Once, I overheard one of my daughter’s friends tell her that Jesus died for her. So later on in the car I explained what that meant, in relatively graphic detail. I felt that she could handle it. Not every child will be ready when this subject comes up, so this is obviously a judgement call. This was consistent for us, as we try to be honest with her about the tough stuff. I gave her the quick synopsis of the New Testament:
Your friend believes that God created the first man and woman, and that the woman was fooled by a talking snake into eating a piece of fruit that God told her not to eat. So they were punished, and all people born after were punished too. Those first two people had children and all of their children got married to each other and had more children who married each other. Yes, brothers married sisters. Pretty gross, right?
So then God decided to be born on earth as Jesus (so God is his son, and the son is the father at the same time; weird right?), and then he told some people about who he was, performed some miracles like making sick people well, and then let the Roman army put a crown of thorns on his head and crucify him on a cross. Crucifying is when someone has nails hammered into their wrists and feet to attach them to a wooden cross and is left to die a horrible death.

> **Extracted entries**

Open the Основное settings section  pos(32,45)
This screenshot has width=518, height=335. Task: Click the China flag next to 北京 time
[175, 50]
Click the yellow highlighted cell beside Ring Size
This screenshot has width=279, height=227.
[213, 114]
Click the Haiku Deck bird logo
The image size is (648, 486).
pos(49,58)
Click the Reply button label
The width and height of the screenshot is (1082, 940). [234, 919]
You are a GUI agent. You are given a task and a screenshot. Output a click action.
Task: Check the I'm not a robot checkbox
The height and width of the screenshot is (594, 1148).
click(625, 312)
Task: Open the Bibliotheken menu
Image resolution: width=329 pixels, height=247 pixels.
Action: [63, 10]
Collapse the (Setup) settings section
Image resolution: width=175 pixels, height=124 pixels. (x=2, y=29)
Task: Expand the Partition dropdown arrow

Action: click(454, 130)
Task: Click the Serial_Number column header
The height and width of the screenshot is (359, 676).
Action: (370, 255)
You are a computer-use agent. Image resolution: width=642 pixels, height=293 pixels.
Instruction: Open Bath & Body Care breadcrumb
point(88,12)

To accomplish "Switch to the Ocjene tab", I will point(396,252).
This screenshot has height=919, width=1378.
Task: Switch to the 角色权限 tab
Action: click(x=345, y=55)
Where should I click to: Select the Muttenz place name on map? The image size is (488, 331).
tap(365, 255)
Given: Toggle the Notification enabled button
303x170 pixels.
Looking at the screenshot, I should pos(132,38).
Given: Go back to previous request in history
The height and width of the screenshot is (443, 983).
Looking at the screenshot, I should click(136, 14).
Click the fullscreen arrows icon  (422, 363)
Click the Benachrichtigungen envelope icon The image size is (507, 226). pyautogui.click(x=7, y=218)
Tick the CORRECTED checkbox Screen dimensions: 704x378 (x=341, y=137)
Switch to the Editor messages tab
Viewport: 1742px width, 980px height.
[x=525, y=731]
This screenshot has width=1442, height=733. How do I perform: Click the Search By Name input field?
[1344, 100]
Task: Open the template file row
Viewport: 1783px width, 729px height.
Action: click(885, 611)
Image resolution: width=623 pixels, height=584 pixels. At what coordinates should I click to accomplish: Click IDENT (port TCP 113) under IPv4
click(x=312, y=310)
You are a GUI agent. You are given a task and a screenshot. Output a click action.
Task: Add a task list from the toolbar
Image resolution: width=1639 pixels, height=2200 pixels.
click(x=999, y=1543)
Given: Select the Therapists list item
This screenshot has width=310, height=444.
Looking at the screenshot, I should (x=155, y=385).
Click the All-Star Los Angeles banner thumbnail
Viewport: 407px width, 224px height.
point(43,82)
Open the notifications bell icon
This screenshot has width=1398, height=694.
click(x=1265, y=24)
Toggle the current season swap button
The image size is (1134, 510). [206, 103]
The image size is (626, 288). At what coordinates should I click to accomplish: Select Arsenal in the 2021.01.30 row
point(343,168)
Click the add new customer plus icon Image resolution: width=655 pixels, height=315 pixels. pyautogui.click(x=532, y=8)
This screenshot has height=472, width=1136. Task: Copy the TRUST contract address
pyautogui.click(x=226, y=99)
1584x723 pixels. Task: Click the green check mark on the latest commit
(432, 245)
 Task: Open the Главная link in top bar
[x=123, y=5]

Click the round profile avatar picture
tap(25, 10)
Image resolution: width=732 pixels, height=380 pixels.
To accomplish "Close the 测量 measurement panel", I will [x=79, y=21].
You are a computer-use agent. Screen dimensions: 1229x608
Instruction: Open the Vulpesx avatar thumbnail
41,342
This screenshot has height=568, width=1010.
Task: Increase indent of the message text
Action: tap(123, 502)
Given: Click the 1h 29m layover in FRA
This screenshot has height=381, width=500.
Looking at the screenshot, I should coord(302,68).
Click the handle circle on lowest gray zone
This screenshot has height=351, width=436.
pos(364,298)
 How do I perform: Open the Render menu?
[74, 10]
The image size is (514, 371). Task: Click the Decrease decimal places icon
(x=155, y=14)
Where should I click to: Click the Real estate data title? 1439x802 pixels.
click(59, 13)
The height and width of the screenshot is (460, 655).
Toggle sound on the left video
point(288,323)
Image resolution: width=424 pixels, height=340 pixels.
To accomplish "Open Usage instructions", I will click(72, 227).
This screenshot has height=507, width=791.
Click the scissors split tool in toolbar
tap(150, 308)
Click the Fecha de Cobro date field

> **The problem**
Copy out the passage about explaining Jesus's death to a daughter, word for word from start to finish.

> **The answer**
Once, I overheard one of my daughter’s friends tell her that Jesus died for her. So later on in the car I explained what that meant, in relatively graphic detail. I felt that she could handle it. Not every child will be ready when this subject comes up, so this is obviously a judgement call. This was consistent for us, as we try to be honest with her about the tough stuff. I gave her the quick synopsis of the New Testament:
Your friend believes that God created the first man and woman, and that the woman was fooled by a talking snake into eating a piece of fruit that God told her not to eat. So they were punished, and all people born after were punished too. Those first two people had children and all of their children got married to each other and had more children who married each other. Yes, brothers married sisters. Pretty gross, right?
So then God decided to be born on earth as Jesus (so God is his son, and the son is the father at the same time; weird right?), and then he told some people about who he was, performed some miracles like making sick people well, and then let the Roman army put a crown of thorns on his head and crucify him on a cross. Crucifying is when someone has nails hammered into their wrists and feet to attach them to a wooden cross and is left to die a horrible death.